Environmental activists David Gray, left, and Alice Zhang will graduate on May 15. The two seniors' leadership as student recycling coordinators definitely will be missed. (Photo by Tricia Travis)

"I came into college being really passionate about [the environment]," Zhang says. "In high school, I took AP environmental science, and that class really opened my eyes to environmental problems, and how humans are causing them."

Still, Zhang may not have expected to find herself sifting through trash in a dumpster outside a residence hall three years later. Her mission was to find what portion of the waste from Lallage Feazel Wall Residential College was recyclable.
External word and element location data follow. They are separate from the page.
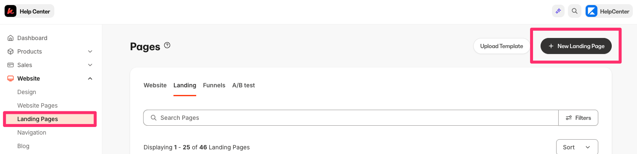
Task: Click the Upload Template button
Action: (501, 46)
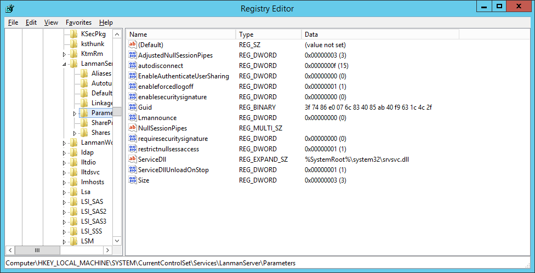Click the Guid binary value icon
This screenshot has height=273, width=535.
click(132, 107)
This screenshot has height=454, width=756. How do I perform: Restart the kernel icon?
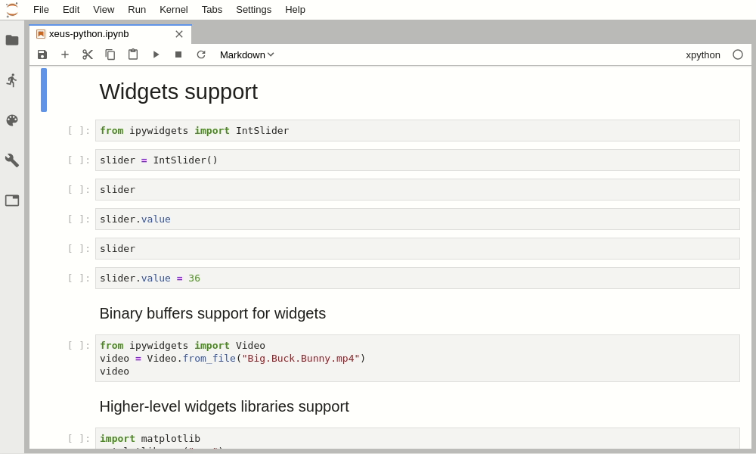tap(201, 54)
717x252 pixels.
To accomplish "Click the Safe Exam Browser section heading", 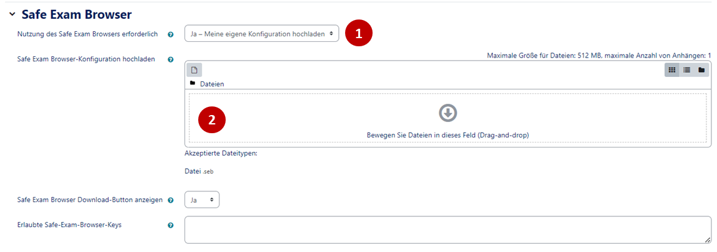I will [76, 14].
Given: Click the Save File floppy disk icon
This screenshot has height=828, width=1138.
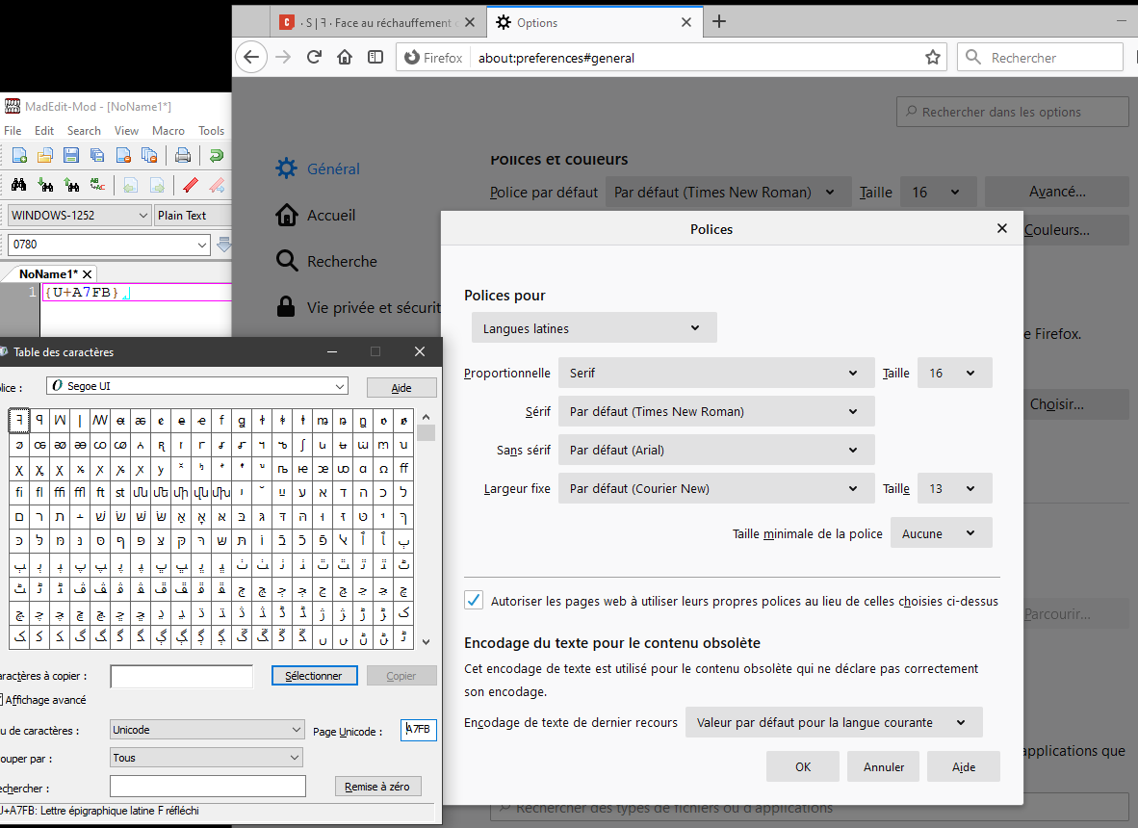Looking at the screenshot, I should click(71, 156).
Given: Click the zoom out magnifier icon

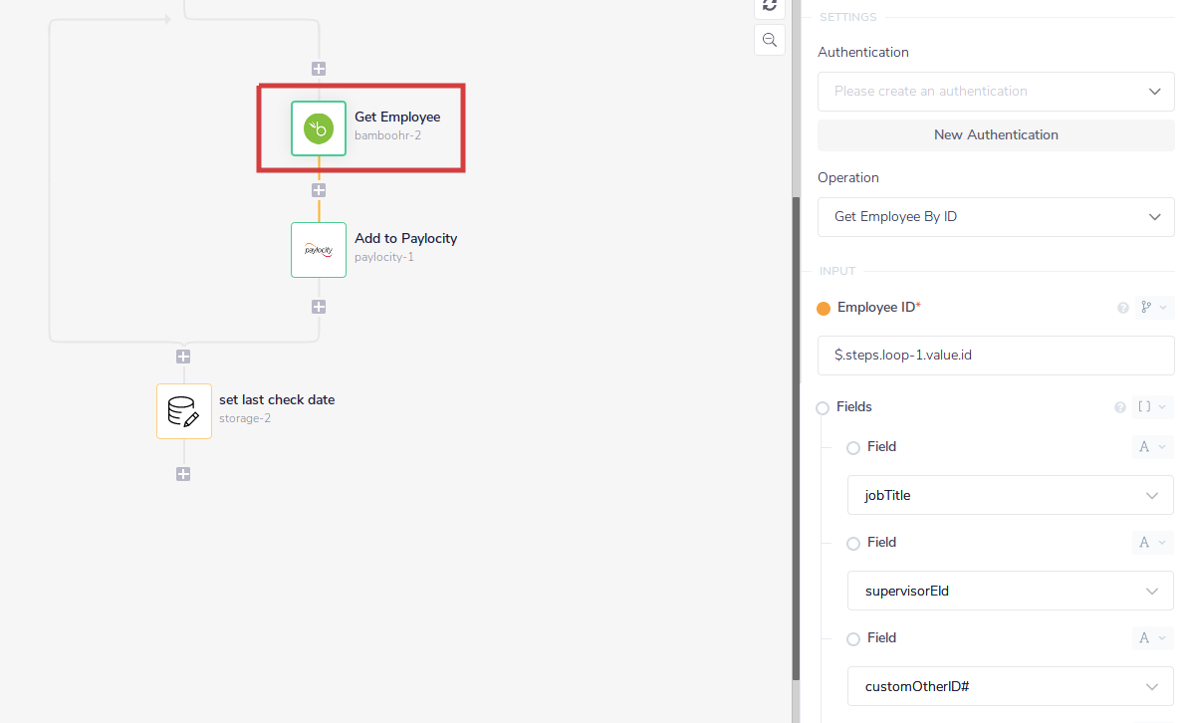Looking at the screenshot, I should coord(769,40).
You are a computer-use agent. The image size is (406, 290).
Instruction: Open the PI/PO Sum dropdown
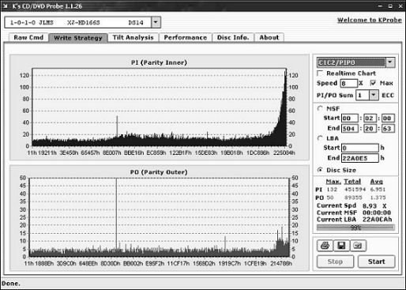tap(374, 95)
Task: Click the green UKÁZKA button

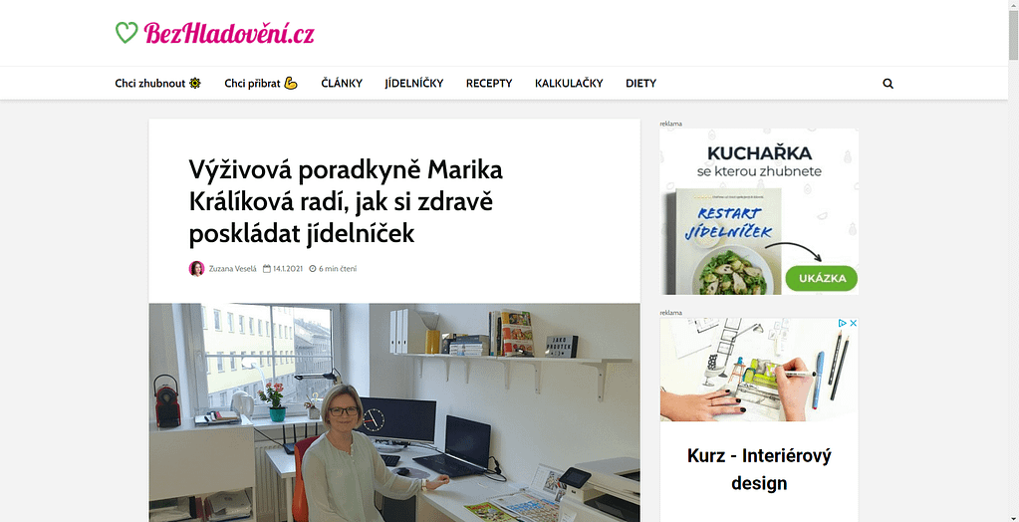Action: [x=822, y=278]
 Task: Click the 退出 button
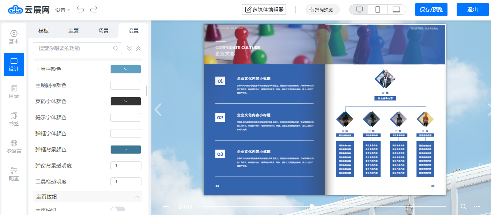pos(472,10)
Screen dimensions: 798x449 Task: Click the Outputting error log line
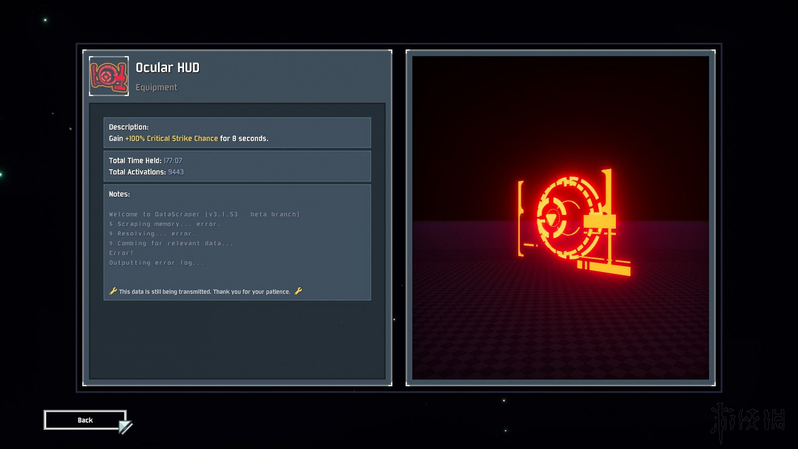pyautogui.click(x=156, y=263)
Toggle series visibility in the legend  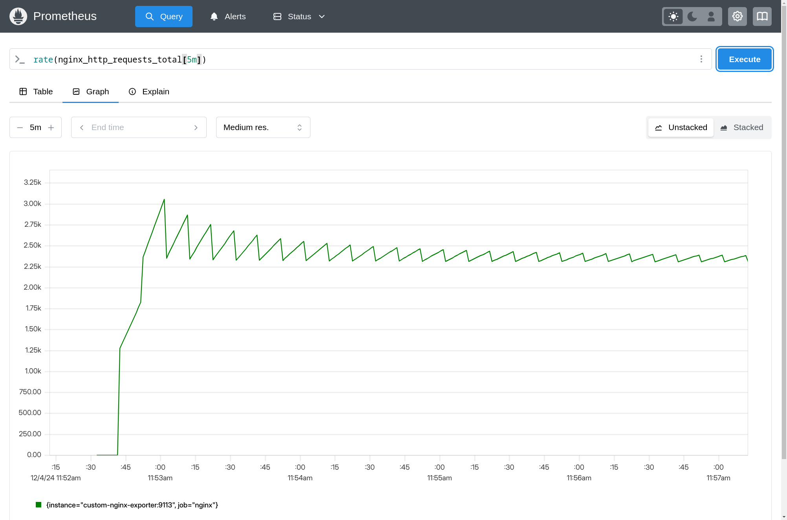coord(127,505)
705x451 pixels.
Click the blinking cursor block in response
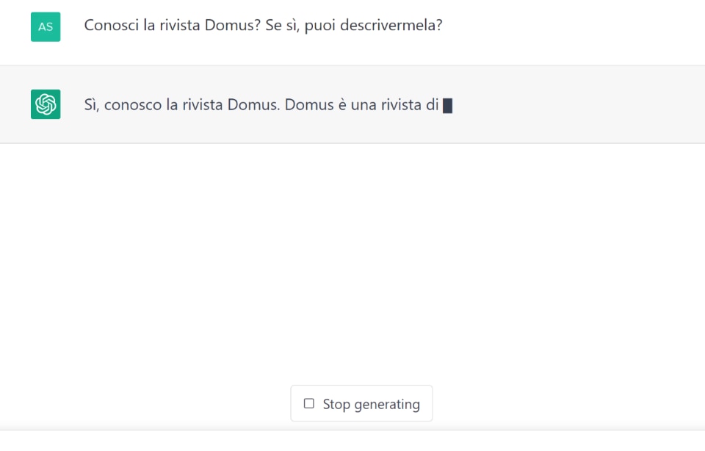click(447, 105)
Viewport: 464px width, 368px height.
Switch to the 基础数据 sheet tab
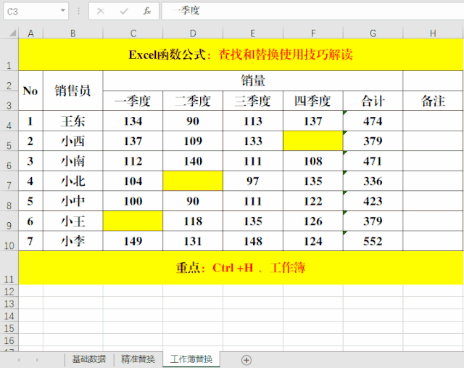coord(88,359)
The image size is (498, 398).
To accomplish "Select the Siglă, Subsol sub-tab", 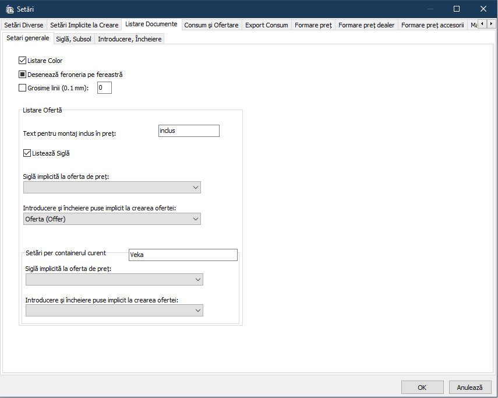I will 73,39.
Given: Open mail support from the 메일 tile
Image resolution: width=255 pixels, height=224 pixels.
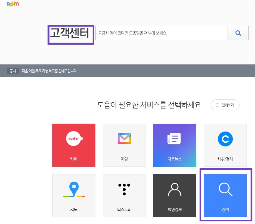Looking at the screenshot, I should 124,145.
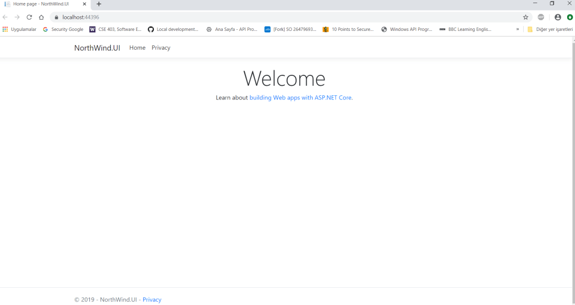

Her conclusion: 30 percent.

"It made all of us realize that so many people still don't recycle who could be," Zhang says.

The dumpster-diving expedition was part of Zhang and Gray's work to help Wall meet LEED certification, a nationally accepted benchmark for the design, construction and operation of high-performance green buildings. Their goal was to record certain operational and atmospheric aspects of the building.

"[I] measured the students' comfort in terms of the air quality, the acoustics and natural lighting," Gray says.

Gray and Zhang also ran RecycleMania, a recycling competition, and spoke about recycling options at numerous orientation and training sessions.

Meanwhile, they supervised 25 "eco-reps" who participated in a number of awareness-raising activities on campus. For example, they labeled all of the trash cans on campus with a sign that read "To Landfill," reminding students to place recyclables in their proper bins directly beside each trash can.

Gray will move on to the University of California–Berkeley to pursue a master's degree in public policy. Zhang plans to pursue an MD/PhD starting in fall 2011.

Brandon Meginley is a senior majoring in journalism at Tulane University.